The Variably Intense Vocalizations of Affect and Emotion Corpus (VIVAE) consists of a set of human non-speech emotion vocalizations. The full set, comprising 1085 audio files, features eleven speakers expressing three positive (achievement/ triumph, sexual pleasure, and surprise) and three negatives (anger, fear, physical pain) affective states. Each parametrically varied from low to peak emotion intensity.
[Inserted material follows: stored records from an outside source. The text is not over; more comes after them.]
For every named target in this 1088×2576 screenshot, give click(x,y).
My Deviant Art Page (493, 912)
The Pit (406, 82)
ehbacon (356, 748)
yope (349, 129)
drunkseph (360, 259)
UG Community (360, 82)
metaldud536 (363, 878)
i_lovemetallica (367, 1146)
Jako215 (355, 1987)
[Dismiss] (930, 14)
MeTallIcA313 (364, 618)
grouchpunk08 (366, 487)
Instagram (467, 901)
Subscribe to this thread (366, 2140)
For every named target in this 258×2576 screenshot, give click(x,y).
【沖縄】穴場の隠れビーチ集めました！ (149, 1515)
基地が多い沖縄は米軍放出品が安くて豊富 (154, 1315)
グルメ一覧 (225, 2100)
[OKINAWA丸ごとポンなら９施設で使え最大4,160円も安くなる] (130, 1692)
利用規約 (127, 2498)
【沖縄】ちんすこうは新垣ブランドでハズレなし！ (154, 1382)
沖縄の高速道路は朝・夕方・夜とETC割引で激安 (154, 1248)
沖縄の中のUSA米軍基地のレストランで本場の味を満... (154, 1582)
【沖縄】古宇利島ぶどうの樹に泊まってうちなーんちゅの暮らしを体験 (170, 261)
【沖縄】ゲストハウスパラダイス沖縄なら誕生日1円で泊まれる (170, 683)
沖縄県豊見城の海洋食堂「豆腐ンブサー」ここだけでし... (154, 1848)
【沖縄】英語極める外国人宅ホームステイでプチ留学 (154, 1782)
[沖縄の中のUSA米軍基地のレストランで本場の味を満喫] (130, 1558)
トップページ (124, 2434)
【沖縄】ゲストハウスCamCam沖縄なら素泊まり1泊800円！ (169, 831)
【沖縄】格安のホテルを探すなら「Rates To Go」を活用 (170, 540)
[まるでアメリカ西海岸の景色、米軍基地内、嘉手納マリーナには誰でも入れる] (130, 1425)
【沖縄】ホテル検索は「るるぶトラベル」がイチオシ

Contributed by: Mert Bozkır
Original dataset

FSDD: Free Spoken Digit Dataset

A simple audio/speech dataset consisting of recordings of spoken digits in wav files at 8kHz. The recordings are trimmed so that they have near minimal silence at the beginning and ends.

Contributed by: Kinkusuma
Original dataset

LEGOv2 Corpus

This spoken dialogue corpus contains interactions captured from the CMU Let's Go (LG) System by Carnegie Mellon University in 2006 and 2007. It is based on raw log files from the LG system. 347 dialogs with 9,083 system-user exchanges; emotions classified as garbage, non-angry, slightly angry, and very angry.

Contributed by: Kinkusuma
Original dataset

MUSDB18

Multi-track music dataset for music source separation. There are two versions of MUSDB18, the compressed and the uncompressed(HQ).
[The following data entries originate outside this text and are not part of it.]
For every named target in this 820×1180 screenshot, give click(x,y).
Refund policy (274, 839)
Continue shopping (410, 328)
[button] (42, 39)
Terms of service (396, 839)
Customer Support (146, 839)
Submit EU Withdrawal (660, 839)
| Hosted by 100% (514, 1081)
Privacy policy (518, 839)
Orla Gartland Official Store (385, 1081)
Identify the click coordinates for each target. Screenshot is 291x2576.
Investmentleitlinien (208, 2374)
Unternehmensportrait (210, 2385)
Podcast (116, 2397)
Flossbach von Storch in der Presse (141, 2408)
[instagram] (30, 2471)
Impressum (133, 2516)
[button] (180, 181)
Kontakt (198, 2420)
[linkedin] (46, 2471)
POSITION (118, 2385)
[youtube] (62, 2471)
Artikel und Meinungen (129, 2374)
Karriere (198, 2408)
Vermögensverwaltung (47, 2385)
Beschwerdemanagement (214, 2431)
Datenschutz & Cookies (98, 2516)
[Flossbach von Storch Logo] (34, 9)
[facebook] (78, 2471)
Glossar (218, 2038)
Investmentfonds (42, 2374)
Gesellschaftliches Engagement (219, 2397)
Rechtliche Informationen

MUSDB18 - consists of a total of 150 full-track songs of different styles and includes both the stereo mixtures and the original sources, divided between a training subset and a test subset.
MUSDB18-HQ - the uncompressed version of the MUSDB18 dataset. It consists of a total of 150 full-track songs of different styles and includes both the stereo mixtures and the original sources, divided between a training subset and a test subset.
Contributed by: Kinkusuma
Original dataset

Voice Gender

The VoxCeleb dataset (7000+ unique speakers and utterances, 3683 males / 2312 females). The VoxCeleb is an audio-visual dataset consisting of short clips of human speech, extracted from interview videos uploaded to YouTube. VoxCeleb contains speech from speakers spanning a wide range of different ethnicities, accents, professions, and ages.